Directions =
From the entries that follow, reproduce exactly and only the lines from the line with "How do I perform: Click" to the line with "The image size is (339, 254).", endpoints included.

Exercise material =
* * * * *
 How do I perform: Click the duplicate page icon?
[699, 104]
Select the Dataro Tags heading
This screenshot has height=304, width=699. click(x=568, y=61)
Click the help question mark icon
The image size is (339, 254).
* * * * *
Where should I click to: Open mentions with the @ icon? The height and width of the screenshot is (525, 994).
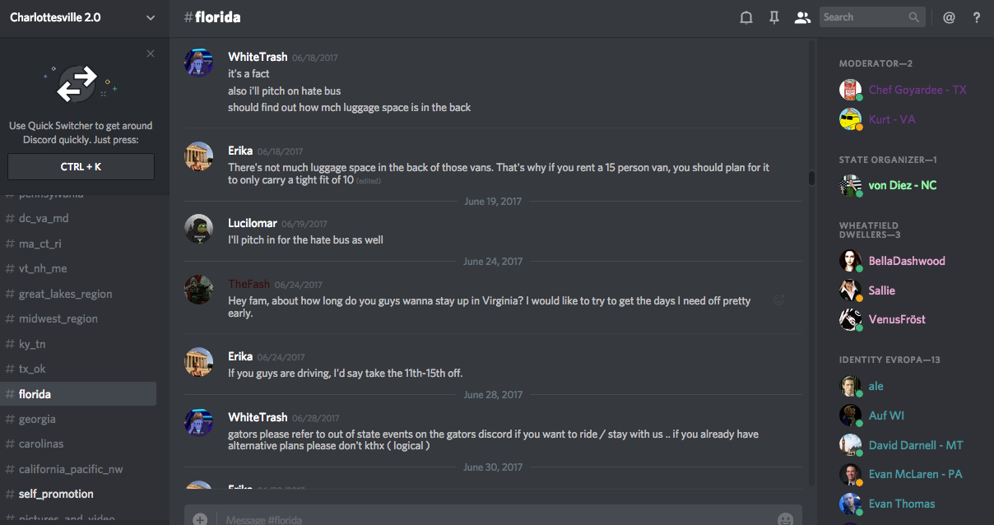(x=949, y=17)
* * * * *
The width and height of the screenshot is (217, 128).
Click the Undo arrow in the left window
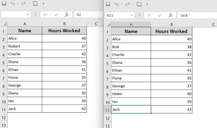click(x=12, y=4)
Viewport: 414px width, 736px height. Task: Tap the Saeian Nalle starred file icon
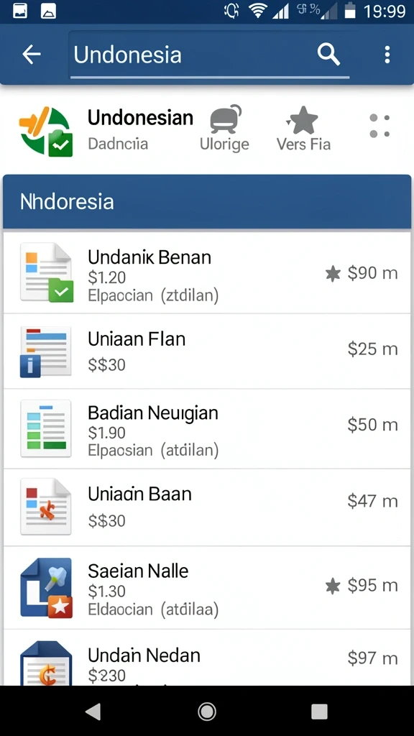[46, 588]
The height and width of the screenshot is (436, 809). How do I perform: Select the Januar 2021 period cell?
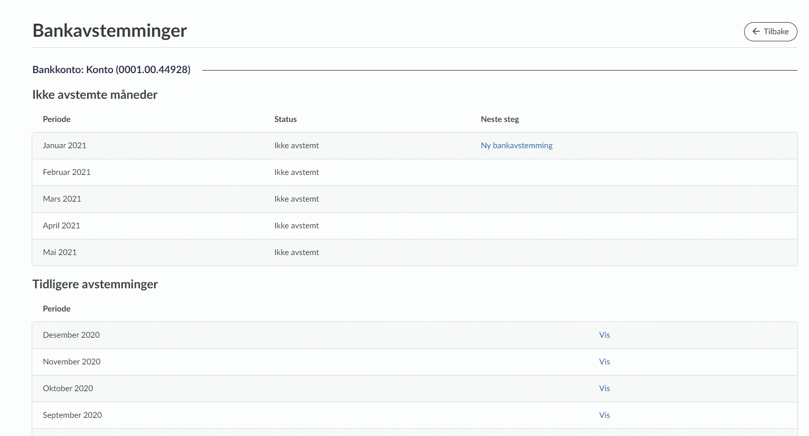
* * * * *
Solution =
 How do I perform: Click the duplicate page icon?
[699, 104]
Select the Dataro Tags heading
This screenshot has height=304, width=699. click(x=568, y=61)
Click the help question mark icon
The image size is (339, 254).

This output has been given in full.